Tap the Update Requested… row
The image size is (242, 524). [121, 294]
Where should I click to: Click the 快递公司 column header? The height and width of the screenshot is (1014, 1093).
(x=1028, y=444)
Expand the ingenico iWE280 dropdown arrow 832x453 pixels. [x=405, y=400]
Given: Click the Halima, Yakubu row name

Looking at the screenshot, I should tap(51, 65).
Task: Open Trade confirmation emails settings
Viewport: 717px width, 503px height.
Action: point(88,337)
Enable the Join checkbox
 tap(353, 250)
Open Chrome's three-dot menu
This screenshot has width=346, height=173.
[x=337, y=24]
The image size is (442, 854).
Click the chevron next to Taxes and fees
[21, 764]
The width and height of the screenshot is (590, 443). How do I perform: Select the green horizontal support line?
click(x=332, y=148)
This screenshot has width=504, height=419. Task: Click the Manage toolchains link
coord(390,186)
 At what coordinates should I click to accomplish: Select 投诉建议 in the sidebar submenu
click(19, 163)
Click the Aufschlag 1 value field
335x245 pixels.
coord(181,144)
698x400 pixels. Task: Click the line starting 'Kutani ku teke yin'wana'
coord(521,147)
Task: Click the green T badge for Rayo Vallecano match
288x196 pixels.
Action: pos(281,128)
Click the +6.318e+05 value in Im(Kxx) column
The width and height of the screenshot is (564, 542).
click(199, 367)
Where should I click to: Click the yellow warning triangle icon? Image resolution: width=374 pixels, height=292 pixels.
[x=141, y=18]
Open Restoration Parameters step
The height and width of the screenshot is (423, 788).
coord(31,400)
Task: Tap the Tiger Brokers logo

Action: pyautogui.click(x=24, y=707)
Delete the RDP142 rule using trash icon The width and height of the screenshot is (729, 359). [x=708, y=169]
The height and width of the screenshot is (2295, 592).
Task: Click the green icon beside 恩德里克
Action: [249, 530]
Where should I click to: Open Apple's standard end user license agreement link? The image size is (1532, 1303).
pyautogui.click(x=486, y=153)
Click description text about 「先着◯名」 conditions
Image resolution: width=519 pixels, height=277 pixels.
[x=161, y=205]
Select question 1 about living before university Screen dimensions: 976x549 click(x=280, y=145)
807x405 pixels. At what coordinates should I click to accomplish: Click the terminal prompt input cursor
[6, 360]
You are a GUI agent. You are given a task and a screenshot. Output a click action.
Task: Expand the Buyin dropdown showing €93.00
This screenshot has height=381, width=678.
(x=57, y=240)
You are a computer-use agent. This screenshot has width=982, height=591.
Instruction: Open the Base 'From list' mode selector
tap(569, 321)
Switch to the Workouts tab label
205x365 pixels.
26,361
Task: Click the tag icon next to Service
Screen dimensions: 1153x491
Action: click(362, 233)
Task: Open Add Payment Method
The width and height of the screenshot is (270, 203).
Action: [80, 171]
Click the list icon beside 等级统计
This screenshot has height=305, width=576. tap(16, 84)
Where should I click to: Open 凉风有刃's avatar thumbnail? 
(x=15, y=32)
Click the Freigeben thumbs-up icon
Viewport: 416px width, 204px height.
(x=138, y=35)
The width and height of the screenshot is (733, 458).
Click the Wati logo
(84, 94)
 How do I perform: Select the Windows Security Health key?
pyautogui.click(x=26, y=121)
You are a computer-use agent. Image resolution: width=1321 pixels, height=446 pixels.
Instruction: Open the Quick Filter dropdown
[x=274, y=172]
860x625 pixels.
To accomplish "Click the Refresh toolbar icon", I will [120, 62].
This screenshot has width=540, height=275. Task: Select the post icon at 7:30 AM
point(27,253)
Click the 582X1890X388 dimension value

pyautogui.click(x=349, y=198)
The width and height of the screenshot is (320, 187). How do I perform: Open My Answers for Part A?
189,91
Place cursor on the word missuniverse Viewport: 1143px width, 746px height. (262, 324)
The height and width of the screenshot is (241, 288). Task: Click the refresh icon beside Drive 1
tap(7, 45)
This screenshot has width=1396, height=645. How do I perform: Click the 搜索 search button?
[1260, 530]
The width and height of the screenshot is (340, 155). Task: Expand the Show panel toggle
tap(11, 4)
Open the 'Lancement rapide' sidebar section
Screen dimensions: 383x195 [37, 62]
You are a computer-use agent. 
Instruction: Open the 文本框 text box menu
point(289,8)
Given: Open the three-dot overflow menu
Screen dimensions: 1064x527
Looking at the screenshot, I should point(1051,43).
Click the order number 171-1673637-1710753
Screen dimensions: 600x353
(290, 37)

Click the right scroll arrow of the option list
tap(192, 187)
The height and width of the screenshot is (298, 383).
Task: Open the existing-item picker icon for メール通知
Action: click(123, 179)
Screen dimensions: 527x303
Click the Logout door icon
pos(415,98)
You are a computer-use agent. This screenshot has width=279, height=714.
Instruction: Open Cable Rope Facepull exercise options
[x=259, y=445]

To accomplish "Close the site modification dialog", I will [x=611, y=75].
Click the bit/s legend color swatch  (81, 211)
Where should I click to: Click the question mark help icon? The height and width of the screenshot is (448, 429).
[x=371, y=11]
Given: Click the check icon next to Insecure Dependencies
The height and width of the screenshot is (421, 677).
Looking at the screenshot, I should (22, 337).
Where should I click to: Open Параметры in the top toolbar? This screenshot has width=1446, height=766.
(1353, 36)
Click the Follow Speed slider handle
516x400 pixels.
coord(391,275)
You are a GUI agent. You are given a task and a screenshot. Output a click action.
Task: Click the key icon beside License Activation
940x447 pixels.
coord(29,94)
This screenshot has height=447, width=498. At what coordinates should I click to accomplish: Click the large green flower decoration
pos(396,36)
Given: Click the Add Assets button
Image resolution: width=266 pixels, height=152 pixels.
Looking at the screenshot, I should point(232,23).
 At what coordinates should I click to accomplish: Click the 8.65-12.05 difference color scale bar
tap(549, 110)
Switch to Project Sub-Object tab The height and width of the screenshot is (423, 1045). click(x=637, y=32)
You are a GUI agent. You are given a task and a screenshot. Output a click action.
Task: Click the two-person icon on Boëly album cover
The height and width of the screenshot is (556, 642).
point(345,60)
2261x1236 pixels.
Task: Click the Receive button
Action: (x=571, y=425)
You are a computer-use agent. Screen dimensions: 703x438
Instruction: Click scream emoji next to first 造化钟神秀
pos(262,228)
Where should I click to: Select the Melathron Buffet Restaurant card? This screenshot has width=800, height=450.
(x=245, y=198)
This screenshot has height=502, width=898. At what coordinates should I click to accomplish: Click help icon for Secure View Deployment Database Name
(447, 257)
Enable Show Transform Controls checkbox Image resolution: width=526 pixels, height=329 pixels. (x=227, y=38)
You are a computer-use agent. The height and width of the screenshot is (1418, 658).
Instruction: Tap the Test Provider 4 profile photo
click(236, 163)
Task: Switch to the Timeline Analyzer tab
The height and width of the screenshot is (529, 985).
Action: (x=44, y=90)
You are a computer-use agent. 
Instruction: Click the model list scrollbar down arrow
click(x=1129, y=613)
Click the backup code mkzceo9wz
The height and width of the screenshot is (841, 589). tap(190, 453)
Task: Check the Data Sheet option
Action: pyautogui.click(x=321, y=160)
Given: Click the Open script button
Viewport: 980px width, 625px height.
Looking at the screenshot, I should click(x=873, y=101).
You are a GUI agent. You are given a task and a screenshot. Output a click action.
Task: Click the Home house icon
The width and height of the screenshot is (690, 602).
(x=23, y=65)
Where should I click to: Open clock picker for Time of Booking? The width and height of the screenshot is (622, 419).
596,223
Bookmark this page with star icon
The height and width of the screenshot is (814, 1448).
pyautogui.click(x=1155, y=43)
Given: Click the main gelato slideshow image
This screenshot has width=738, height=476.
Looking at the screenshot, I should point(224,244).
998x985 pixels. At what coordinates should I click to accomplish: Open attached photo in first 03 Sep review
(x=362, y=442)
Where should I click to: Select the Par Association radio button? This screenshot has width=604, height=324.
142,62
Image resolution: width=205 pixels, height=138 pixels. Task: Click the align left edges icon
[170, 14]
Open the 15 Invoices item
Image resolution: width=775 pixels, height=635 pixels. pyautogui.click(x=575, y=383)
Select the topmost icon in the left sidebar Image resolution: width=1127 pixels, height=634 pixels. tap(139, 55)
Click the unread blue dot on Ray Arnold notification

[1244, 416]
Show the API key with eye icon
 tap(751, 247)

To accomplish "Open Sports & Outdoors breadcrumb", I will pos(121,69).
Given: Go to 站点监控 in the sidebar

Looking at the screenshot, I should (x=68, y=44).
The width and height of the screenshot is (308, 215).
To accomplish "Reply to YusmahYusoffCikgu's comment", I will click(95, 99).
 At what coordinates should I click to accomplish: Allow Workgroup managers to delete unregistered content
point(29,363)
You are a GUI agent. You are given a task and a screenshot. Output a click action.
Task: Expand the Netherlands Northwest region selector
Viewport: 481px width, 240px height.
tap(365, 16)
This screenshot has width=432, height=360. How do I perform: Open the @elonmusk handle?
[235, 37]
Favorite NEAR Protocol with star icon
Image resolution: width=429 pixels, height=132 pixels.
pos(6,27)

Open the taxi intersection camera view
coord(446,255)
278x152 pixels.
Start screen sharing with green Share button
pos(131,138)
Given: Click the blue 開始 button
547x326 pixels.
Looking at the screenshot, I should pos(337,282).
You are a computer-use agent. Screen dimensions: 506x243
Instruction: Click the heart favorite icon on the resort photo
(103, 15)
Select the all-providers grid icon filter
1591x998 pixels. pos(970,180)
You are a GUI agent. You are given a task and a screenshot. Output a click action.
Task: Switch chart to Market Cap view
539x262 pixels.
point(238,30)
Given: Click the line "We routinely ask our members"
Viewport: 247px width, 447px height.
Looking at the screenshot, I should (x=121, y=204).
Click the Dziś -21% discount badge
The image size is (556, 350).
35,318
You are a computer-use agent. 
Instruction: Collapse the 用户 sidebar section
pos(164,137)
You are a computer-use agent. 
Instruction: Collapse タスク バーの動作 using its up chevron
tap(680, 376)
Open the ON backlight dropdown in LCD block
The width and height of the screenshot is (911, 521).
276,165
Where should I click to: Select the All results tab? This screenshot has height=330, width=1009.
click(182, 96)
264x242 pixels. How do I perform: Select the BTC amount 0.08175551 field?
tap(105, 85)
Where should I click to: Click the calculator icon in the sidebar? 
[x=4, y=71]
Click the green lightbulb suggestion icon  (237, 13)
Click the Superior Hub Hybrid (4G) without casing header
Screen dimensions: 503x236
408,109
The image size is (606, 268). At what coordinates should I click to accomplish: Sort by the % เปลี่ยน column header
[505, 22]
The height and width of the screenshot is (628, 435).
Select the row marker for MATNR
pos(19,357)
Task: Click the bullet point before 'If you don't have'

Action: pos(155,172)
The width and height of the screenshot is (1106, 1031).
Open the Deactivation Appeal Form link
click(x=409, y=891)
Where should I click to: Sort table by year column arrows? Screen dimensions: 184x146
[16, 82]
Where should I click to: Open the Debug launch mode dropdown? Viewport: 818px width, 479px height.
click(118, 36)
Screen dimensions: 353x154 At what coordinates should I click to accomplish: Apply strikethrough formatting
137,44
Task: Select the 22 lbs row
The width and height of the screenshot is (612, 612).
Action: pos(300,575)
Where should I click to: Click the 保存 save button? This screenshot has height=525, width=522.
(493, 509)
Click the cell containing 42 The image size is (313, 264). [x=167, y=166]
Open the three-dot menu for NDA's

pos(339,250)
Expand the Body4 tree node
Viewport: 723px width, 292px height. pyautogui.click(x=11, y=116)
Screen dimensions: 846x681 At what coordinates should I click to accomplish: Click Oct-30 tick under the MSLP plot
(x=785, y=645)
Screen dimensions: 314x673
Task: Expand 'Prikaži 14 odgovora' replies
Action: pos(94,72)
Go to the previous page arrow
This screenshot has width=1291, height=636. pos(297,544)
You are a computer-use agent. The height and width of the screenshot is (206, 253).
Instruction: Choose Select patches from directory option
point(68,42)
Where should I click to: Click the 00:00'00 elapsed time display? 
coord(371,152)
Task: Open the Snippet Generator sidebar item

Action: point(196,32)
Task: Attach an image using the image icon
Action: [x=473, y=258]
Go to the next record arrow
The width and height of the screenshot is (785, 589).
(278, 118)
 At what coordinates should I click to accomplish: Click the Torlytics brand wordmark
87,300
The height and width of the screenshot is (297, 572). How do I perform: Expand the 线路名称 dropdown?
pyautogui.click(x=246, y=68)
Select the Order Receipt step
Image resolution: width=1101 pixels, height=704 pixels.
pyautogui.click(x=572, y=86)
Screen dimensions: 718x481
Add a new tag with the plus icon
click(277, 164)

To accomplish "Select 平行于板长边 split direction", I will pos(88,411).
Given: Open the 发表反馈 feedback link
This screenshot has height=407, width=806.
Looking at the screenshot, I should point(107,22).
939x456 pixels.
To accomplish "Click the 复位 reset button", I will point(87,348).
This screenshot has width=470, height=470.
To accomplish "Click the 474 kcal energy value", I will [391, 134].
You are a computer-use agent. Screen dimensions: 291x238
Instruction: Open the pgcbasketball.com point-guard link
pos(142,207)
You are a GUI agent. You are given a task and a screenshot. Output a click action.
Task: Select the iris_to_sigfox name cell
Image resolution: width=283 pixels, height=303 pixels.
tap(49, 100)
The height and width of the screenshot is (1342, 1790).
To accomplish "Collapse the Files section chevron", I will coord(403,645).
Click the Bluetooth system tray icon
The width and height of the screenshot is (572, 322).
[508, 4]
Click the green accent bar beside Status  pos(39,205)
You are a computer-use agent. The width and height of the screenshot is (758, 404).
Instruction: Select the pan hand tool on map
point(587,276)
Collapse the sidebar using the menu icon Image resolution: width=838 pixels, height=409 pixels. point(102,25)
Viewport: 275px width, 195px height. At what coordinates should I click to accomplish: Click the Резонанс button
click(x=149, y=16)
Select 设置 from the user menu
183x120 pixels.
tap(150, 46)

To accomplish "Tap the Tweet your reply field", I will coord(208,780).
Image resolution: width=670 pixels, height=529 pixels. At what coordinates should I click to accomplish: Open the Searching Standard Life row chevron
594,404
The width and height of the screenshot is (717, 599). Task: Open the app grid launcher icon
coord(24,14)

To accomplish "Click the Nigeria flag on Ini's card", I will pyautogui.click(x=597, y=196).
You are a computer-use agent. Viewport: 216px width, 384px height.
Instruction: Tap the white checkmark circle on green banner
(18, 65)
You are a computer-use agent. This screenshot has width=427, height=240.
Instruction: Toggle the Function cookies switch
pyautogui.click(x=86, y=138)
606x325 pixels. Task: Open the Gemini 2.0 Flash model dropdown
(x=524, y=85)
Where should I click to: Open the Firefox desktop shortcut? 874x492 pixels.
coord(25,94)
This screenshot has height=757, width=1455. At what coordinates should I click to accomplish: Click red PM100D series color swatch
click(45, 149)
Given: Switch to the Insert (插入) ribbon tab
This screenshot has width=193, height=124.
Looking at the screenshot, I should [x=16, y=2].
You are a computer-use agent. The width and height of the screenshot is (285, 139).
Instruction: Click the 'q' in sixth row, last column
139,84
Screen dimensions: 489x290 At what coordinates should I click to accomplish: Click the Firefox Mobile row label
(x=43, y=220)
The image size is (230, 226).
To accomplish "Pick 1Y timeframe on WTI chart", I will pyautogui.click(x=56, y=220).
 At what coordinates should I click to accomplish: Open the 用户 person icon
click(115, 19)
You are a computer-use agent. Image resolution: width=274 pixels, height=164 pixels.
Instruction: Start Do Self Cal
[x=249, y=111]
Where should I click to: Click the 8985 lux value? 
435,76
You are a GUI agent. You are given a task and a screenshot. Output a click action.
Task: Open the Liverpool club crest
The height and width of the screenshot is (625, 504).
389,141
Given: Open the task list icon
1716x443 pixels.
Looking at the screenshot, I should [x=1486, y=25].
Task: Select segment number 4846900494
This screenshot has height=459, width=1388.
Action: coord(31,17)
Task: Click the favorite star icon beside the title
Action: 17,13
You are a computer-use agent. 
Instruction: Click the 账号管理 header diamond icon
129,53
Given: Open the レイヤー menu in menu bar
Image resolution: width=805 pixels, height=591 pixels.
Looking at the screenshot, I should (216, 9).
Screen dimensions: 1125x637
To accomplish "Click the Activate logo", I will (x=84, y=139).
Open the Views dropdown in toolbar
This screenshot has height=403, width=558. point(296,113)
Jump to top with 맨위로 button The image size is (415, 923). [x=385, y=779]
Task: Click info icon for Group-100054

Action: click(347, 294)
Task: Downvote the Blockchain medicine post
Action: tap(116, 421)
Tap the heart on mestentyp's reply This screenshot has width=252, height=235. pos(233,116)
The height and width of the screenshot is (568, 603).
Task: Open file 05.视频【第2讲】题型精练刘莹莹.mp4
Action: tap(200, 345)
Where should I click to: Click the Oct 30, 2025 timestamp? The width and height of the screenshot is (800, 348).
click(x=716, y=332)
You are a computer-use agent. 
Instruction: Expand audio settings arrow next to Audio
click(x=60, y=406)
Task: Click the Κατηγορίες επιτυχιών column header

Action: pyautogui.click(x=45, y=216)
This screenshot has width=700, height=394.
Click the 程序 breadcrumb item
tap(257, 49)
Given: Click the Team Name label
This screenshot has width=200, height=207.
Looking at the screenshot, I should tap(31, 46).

○ ○ ○

Which of the lines above hold the string "will"? Copy each one.

To accomplish "Click the Refresh toolbar icon", I will [120, 62].
To accomplish "Close the site modification dialog", I will [x=611, y=75].
To accomplish "Open Sports & Outdoors breadcrumb", I will pos(121,69).
To accomplish "Reply to YusmahYusoffCikgu's comment", I will click(95, 99).
To accomplish "Select 平行于板长边 split direction", I will pos(88,411).
To accomplish "Click the 复位 reset button", I will point(87,348).
To accomplish "Click the 474 kcal energy value", I will [391, 134].
To accomplish "Collapse the Files section chevron", I will coord(403,645).
To accomplish "Tap the Tweet your reply field", I will coord(208,780).
To accomplish "Click the Nigeria flag on Ini's card", I will pyautogui.click(x=597, y=196).
To accomplish "Pick 1Y timeframe on WTI chart", I will pyautogui.click(x=56, y=220).
To accomplish "Click the Activate logo", I will (x=84, y=139).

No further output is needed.